En un rato más, lejos de ahí en Florida, a una mamá se le ocurre estirar una frazada en el piso para cambiar a la nena. Desde hace un rato estamos juntas. Mónica me cuenta de su beba: como en las vacaciones de invierno estuvo resfriada, durante esos días trajo al de cuatro años, el mayor. El cambio no fue muy bien: su parada nunca estuvo vacía, pero en vez de monedas y leche, la gente le dio papas fritas y hamburguesas, para el nene. Por eso volvió con Airca.
Durante una hora estoy ahí, en el suelo. Explico del trabajo. Me explica lo del cartel que cuelga del cochecito de su beba. “Se necesita leche y pañales para mi bebé.” –A éste lo escribí yo –dice–; antes mi marido lo escribía y ponía cualquier cosa.
–¿Cómo cualquier cosa? –quiero saber.
–Inventos.
Pensamos estrategias para el resto del día.
Sin nenes, ni piernas rotas, la riñonera bajo el pulóver puede simular un principio de embarazo. Pero nadie lo cree, al menos eso parece porque durante esa hora no aparece ni una moneda. La discusión ahora es por el gorro: Mónica cree que son mejores en el piso que en la mano. Al menos quienes caminan están obligados a verlo: o lo chocan o lo esquivan, pero lo ven.
El vecino, lustrador de botas él, tiene un método mejor: usa tapas de los tarros de pomadas. Las hace chillar como un sonajero: chilla cuando enrosca y vuelve hacerlo cuando desenrosca.
Mónica saca unos diez pesos por día. Según cifras del BAP, la mayoría gana más de veinte pesos. Un 17 por ciento consigue entre diez y veinte. Sólo ocho por ciento consigue menos de diez: yo entre ellos.
Mi total fueron dos monedas de un peso, una de cincuenta, tres de veinticinco, once de diez y una miserable moneda de cinco, lanzada (generosamente) por un señor de traje en las rejas del Monasterio de Santa Lucía de Sena, en Retiro. El señor puso cara de lástima y la soltó como si fuera un tesoro, como si no supiera que después de tanto esperar, cinco centavos parecen nada y que puede pasar media hora hasta que otra moneda caiga.

La moneda de Dios

La señora Olga enseñará cómo se piden monedas en las iglesias. Está en el monasterio, sobre la reja de la calle San Martín, donde Retiro se hace barrio de baby sitters y cuatro por cuatro. La parroquia no estaba en el circuito original, fue encontrada por las recomendaciones de un compañero ambulante.

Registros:
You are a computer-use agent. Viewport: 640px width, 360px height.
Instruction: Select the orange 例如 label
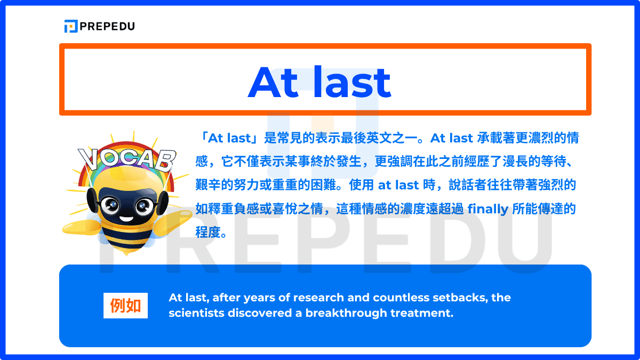[x=125, y=306]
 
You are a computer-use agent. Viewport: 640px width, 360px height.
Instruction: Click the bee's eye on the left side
[x=111, y=204]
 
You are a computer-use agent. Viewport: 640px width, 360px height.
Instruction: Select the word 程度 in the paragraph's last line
[x=207, y=233]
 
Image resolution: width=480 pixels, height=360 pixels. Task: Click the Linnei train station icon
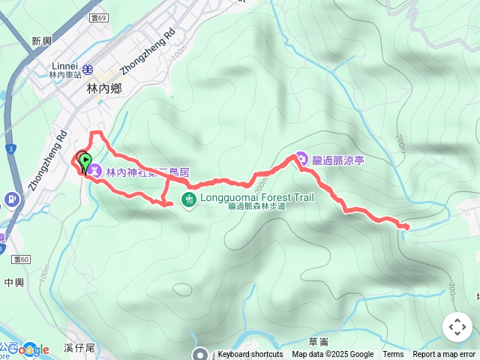click(88, 70)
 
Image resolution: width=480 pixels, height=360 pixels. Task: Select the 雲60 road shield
click(21, 260)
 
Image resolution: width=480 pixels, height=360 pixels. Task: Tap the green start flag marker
click(86, 160)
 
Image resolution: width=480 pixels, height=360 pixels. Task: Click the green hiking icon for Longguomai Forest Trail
click(188, 199)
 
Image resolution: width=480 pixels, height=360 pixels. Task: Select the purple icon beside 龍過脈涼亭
click(302, 158)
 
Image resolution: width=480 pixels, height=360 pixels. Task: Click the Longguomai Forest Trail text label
click(256, 198)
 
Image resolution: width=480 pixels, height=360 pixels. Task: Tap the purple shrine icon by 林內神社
click(94, 171)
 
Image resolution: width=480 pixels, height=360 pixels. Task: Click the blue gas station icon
click(11, 200)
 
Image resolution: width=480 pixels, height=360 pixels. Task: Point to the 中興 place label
click(14, 283)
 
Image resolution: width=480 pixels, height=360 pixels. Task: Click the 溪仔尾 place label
click(79, 348)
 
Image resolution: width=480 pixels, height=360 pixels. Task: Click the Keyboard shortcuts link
click(250, 355)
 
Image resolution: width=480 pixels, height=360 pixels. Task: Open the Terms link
click(393, 355)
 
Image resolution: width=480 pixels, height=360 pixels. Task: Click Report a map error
click(444, 355)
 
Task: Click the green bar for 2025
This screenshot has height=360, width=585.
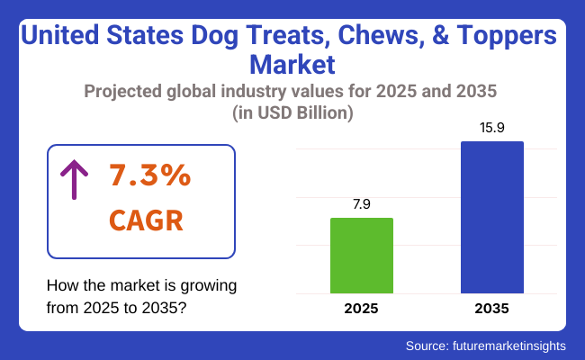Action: (362, 256)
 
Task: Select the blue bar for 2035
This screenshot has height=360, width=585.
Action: (492, 217)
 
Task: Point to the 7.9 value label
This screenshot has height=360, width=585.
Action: (362, 204)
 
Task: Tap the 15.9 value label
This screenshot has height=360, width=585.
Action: (492, 128)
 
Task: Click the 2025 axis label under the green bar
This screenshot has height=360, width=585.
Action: (362, 308)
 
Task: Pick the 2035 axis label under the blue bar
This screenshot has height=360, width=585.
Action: (492, 308)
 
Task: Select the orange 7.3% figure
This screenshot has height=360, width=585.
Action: (149, 176)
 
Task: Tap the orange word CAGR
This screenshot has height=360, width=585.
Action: (148, 219)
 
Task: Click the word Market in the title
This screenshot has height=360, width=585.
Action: (292, 66)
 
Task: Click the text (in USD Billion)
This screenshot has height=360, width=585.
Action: (292, 113)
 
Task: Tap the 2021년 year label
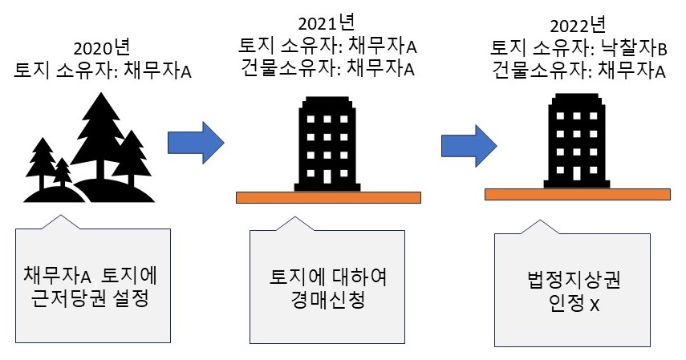tap(327, 24)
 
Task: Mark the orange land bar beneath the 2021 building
tap(329, 197)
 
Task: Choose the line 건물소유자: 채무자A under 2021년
tap(327, 69)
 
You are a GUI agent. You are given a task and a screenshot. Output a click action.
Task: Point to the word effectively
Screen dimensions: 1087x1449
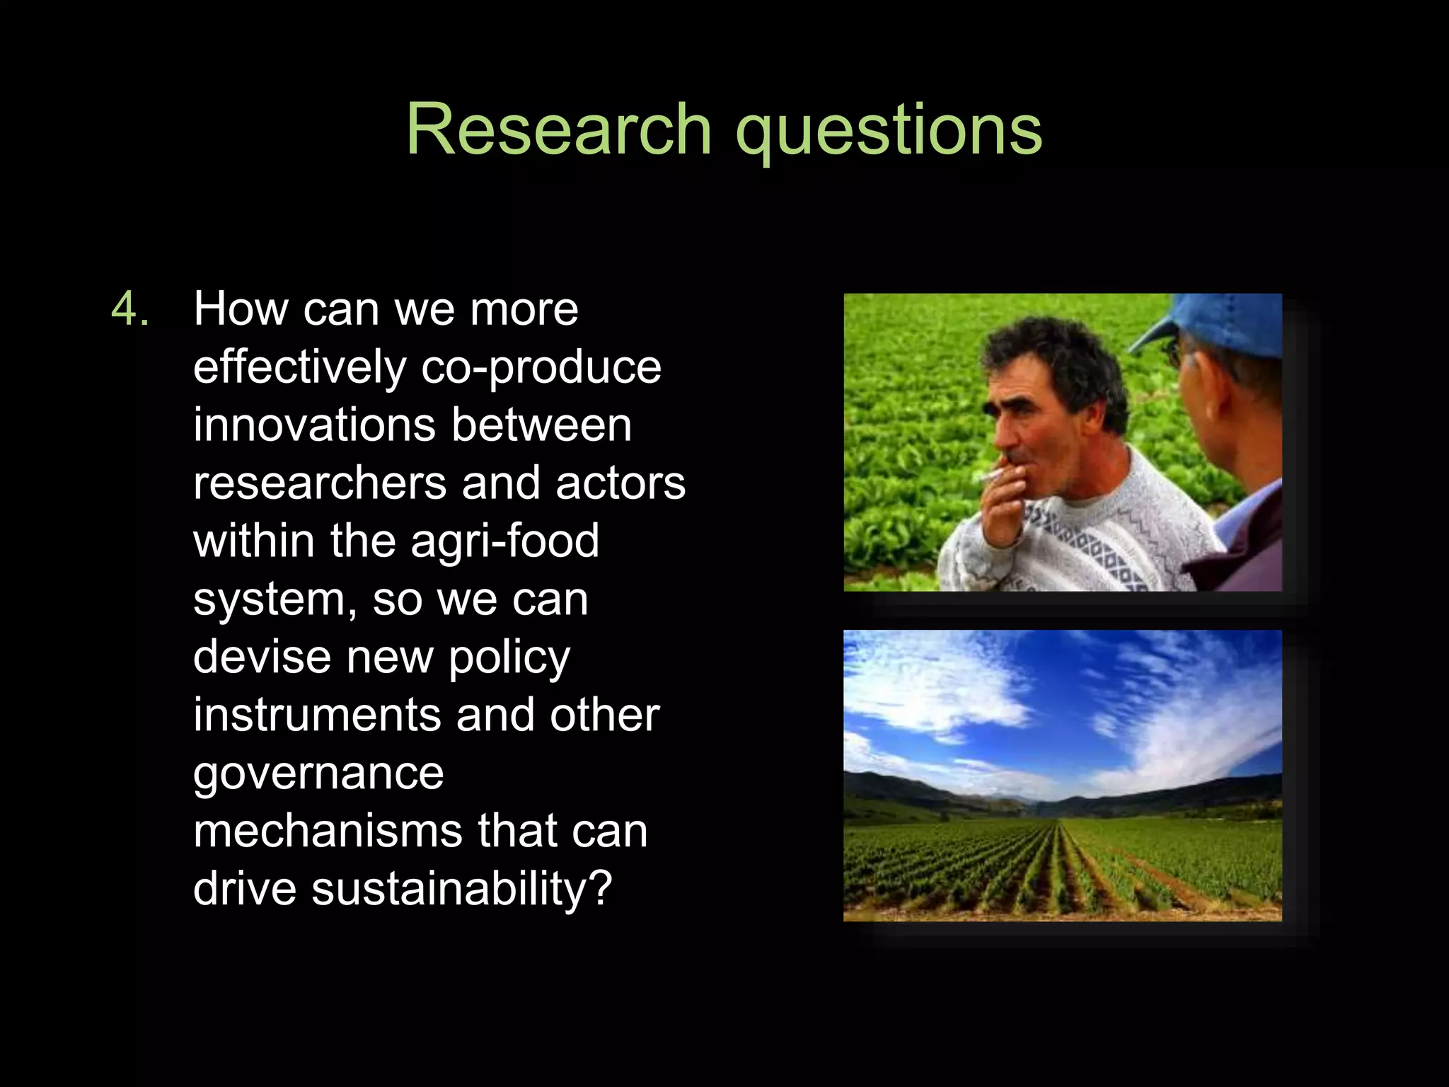(x=299, y=367)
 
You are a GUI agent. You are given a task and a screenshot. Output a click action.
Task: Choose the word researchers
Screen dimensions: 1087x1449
(x=320, y=483)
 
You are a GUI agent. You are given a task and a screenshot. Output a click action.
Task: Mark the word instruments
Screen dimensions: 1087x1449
(x=317, y=715)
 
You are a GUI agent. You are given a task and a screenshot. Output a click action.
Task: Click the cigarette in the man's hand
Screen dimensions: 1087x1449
(x=991, y=474)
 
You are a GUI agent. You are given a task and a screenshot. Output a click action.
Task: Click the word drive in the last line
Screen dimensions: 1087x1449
(x=245, y=890)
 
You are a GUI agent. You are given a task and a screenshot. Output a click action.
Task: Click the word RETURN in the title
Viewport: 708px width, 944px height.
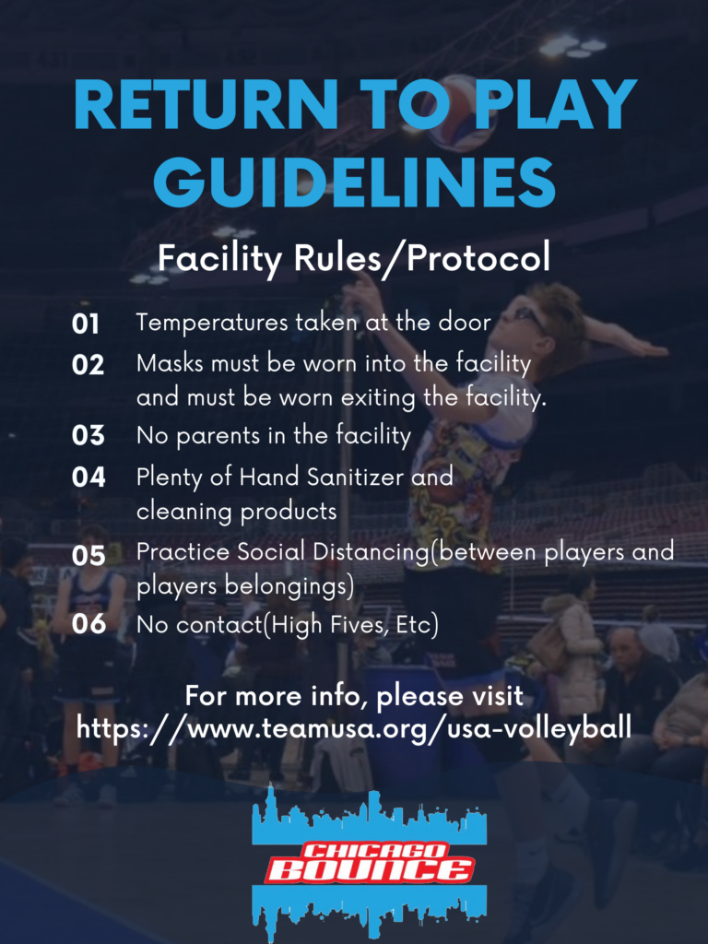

» **OBJETIVOS**
1 – Transcribe de la crónica el fragmento que va desde "Durante una hora" hasta "hacerlo cuando desenrosca.".
2 – Resume la crónica en dos oraciones.
3 – Reescribe como lista el párrafo de la crónica que empieza con "Mónica saca unos diez pesos por día", conservando sus datos principales.

» **RESPUESTAS ESCRITAS**
1 –
Durante una hora estoy ahí, en el suelo. Explico del trabajo. Me explica lo del cartel que cuelga del cochecito de su beba. “Se necesita leche y pañales para mi bebé.” –A éste lo escribí yo –dice–; antes mi marido lo escribía y ponía cualquier cosa.
–¿Cómo cualquier cosa? –quiero saber.
–Inventos.
Pensamos estrategias para el resto del día.
Sin nenes, ni piernas rotas, la riñonera bajo el pulóver puede simular un principio de embarazo. Pero nadie lo cree, al menos eso parece porque durante esa hora no aparece ni una moneda. La discusión ahora es por el gorro: Mónica cree que son mejores en el piso que en la mano. Al menos quienes caminan están obligados a verlo: o lo chocan o lo esquivan, pero lo ven.
El vecino, lustrador de botas él, tiene un método mejor: usa tapas de los tarros de pomadas. Las hace chillar como un sonajero: chilla cuando enrosca y vuelve hacerlo cuando desenrosca.

2 – Mónica pide monedas en la calle con su beba y un cartel que solicita leche y pañales, y junto a quien narra piensa estrategias, como dejar el gorro en el piso para que quienes caminan lo vean. Mónica saca unos diez pesos por día, mientras que, según cifras del BAP, la mayoría gana más de veinte, y quien narra quedó entre el ocho por ciento que consigue menos de diez.

3 –
- Mónica: unos diez pesos por día.
- La mayoría, según cifras del BAP: más de veinte pesos.
- Un 17 por ciento: entre diez y veinte pesos.
- Solo un ocho por ciento: menos de diez pesos, grupo en el que se incluye quien narra.